I guess those where my early signs of an interest that eventually developed in industrialisation, automation, processes thinking, and a strong focus on value generation. 

I might have been too young to understand at that time. Each and every elf seemed to know exactly what needed doing. All the bits and pieces seemed to fall into place, so magically.

Besides, the elf workshop needed to be pretty efficient to manage building the wished-for toy of some innocent child somewhere in the world – and Santa never failed to deliver right in time for Christmas!

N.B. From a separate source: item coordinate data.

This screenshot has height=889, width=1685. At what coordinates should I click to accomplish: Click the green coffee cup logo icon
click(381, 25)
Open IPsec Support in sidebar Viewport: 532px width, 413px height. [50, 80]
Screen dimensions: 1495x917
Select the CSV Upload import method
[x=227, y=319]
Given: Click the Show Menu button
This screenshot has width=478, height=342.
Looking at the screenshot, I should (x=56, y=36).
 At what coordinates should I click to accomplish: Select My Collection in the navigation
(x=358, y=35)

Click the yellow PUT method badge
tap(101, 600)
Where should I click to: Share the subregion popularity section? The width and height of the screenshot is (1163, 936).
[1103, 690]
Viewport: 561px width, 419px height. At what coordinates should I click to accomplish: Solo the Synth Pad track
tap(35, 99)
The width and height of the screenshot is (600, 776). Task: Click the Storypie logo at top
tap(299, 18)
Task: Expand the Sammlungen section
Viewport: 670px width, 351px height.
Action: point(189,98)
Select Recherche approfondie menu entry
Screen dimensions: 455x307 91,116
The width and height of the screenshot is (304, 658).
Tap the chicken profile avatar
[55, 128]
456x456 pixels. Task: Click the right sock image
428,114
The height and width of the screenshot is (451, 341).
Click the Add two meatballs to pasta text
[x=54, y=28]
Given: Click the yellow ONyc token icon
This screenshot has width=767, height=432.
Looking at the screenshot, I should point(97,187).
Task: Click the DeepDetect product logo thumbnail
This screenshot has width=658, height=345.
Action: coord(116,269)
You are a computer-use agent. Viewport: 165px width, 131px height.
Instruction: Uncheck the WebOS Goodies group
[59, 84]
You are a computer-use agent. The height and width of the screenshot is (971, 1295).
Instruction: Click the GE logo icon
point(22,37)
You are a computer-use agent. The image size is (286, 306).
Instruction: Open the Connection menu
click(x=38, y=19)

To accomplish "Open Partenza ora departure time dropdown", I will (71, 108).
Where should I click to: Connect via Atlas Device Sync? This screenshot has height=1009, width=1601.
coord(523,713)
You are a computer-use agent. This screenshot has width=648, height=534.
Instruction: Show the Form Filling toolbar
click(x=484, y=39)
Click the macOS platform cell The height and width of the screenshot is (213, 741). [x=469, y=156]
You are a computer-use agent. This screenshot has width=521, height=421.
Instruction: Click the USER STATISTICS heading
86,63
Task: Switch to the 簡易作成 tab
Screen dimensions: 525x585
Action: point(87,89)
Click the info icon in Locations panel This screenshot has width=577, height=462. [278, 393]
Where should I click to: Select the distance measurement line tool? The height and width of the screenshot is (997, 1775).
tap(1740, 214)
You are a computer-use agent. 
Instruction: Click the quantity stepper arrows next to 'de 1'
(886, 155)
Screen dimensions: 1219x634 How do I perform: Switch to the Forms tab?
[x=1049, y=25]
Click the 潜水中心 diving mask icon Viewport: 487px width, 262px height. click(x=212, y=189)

What a disaster it would have been for that child to miss receiving the longed-for toy from some magical and mysterious figure, arriving on a sleigh all the way from a far-away Lapland!

The ‘magical’ process

But perhaps, it was not magic after all that enabled value to be generated so efficiently by the elves, and delivered on time by a reindeer-drawn sleigh.

I’d say that this magical and mysterious fantasy gentle-guy by the name of Nicholas was indeed a really Lean practitioner, …well, maybe not really reflected in his somewhat ‘colossal’ figure, but nonetheless, his workshop best practices must have been!

The magical formula can possibly be well-matched across the classical process model composed of the core elements:

  • The elves knew all they needed to know to get their part of the job done, and they did it well. They must have been highly competent little guys!
  • The somewhat complex contraptions and tools used all seemed to be just the right piece of kit needed to get the job done. Each task had just the right tool being made available to ensure the elves got it right the first time.
  • The productivity process must have been simple enough for the elves to swiftly fit all the bits together, like a breeze.
  • All the various bits and pieces seemed to be at the right place when needed, for the little beings to pick and place just the correct part into the right position – without fail! Someone must have thought out a fail-safe assembly process to ensure no defective toys are produced – no time to inspect, segregate, rework or re-do.  Time and material availability are of essence when you are working to such tight deadlines just a few days before Christmas delivery ETAs!
  • The whole workshop place looks so vibrant and energetic… Elves singing and dancing, toys flowing all over the place, colourful stuff all around. Happy environments. I could never seem to spot any REJECT label on any toy along the line. These playthings seemed to always be made exactly to the innocent child’s dreams and expectations.
  • Each toy made had a destination, an address, a kid’s name on it. No stuff is made that has no receiver. And it is all done in time for Christmas – the elves’ functional performance always seems outstanding.

Santa’s Elf factory has no opportunity to afford not being highly productive to satisfy all wishes! Especially with such varied and last-minute orders coming through from such little innocent children, scattered across all four winds on Earth. I am sure that Santa must guarantee that his operational overall equipment efficiency is maintained to extremely –magically – high values!

Down to earth again…

As much as we all love Christmas, and we all might be, in some way or other, associated to this great celebration, and possibly (some of us?) do in fact slow down the pace for a few days, we will no doubt come back to reality on the turn of the new year. 

Back to the daily responsibilities, struggles and pressures and what not, to maintain our best show possible.

There are many things that need taking care of to ensure maintaining ourselves, and our business activity, that one step ahead.

I am part of that game too. It is indeed, a challenge.

However, let us all consider the benefits we can all reap through somewhat simplistic, logical and common-sense thinking. Through the subsequent accomplishment of effectively implemented changes in approach, methodology, modus operandi – call it whatever.

Let us all strive at mastering such simplistic and fundamental tactics. It might make the difference. Once we do achieve the maximum possible out of basic thinking, we may then want to think of more refined and intricate approaches. But only once we have mastered the fundamentals.

What about our resolutions?

How’s this for a choice of 2023 resolutions then?

  • Keep matters simple, they work best.
  • Focus on key factors: logic, common sense and maintaining balance.
  • Reduce or eliminate all that does not deserve its own merit.

Then we can possibly hope for a more graceful new year, free from daily unnecessary frustrations, erratic affairs, and worthless effort.